July 2009
Heil die Leser
Sometimes longing comes up like a storm. Sometimes it comes down like a downpour. Sometimes it rumbles like heavy weather, and, just sometimes, it splits clean through your being, worse than falling lightning. But it is when longing draws in gradually, to pour down after a quick catching of breath, cheerful and steady, that it becomes therapy. Therapeutic longing brings you back into contact with yourself. Who you are, and who you were. Whom you love, and what you love. As longing's flood-mark pushes upwards, emotions that cannot swim drown, and only what is of value survives.
Longing that has grown old and gap-toothed no longer has enough teeth to hurt you — time's way of putting distance between us and pain. Longing is everyone's soulmate. Because every one of us, every so often, is homesick for snippets out of our childhood, or our youth, or our cowardice, or our being-together. We all cherish homesickness for someone. Or for a place, or for a moment, or for moments. Time loses its sharpness, and when memories grow softly outlined and vague, we automatically focus on the whole picture rather than on particular parts of it. Everything becomes fluid, and foreground and background, small and large, important and unimportant, harmonise more easily into a meaningful whole. It is our hearts' way of making peace and taking leave and letting go. It is a way of becoming whole and of binding the chapters of your life into one book — your own story.
Sometimes a chapter is a week long, sometimes a day, sometimes it runs over years. As at the end of any story, some chapters make you laugh or inspire you, and others make you weep. Sometimes people think their book is closed while everyone else is still reading it. Sometimes an open book is shut because it cannot be read.
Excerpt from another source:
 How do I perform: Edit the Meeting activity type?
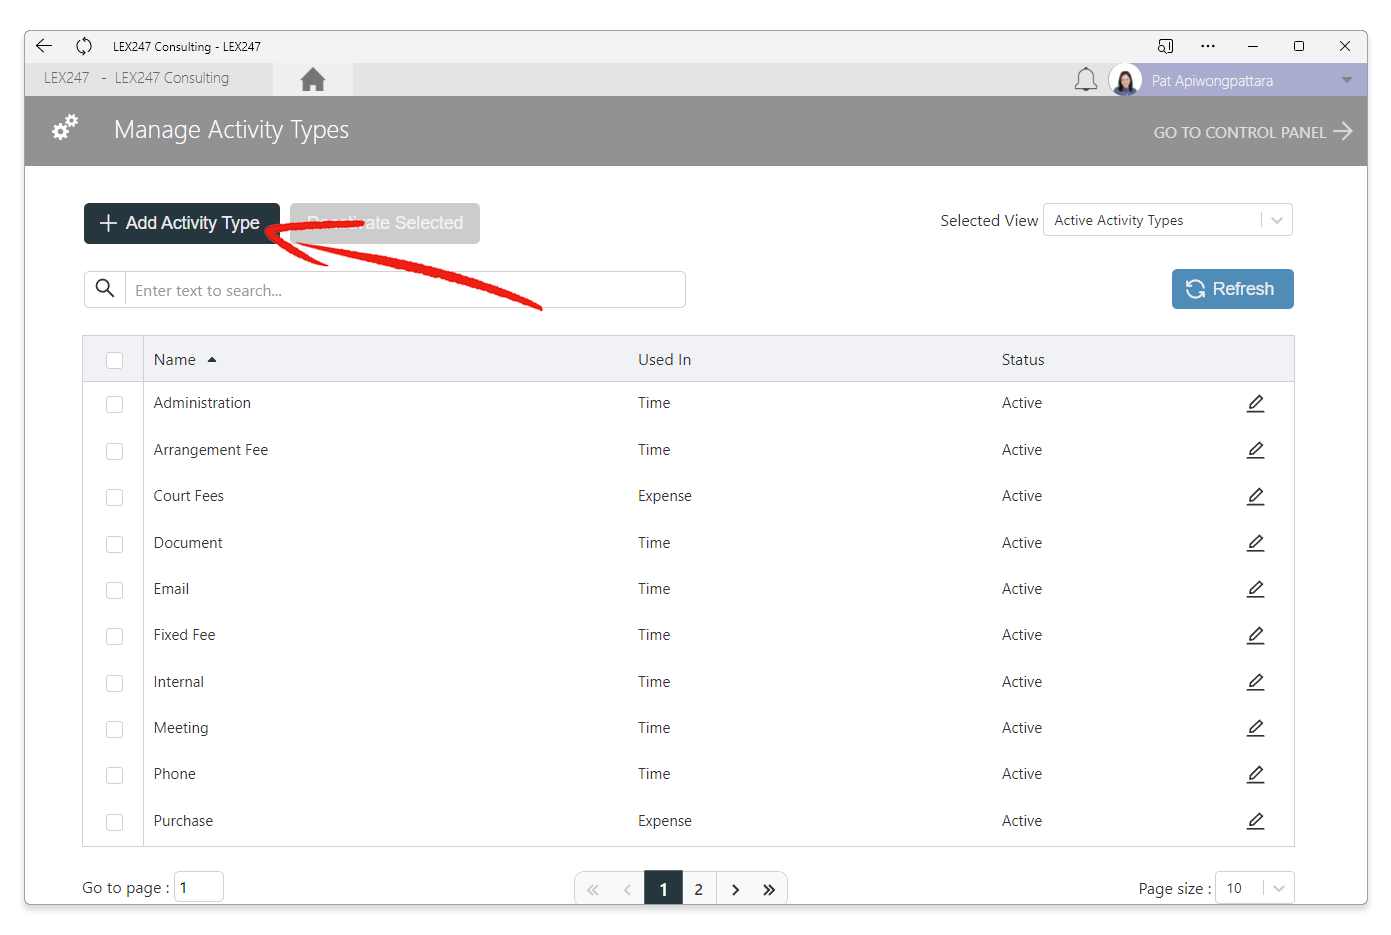pyautogui.click(x=1255, y=728)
The better you understand your own story, the better you are able to interpret someone else's. To judge a book not on the grounds of a single chapter but on the grounds of its ending. One chapter does not make a whole book. And if the chapter of the present has a sad ending, it does not follow that the next one will end the same way. Time makes room. Room for starting over and for starting differently. For a new chapter.
A full-grown human being has come together in the sum-total of all the incidents of his life — where the good and the bad provide the contrasts. Our hearts have the unrivalled ability, like a needle with thread, to string together all the loose incidents of our lives so that nothing gets blown away. If your own book is thin and its ending predictable, let your heart help to bind the falling-apart chapters of someone else's, so that the story is not lost, and with it the writer.
Love in the manner of longing is a hardcover binding for any book whose loose pages threaten to fall apart. Longing is the needle and love is the thread. The cover — people who care.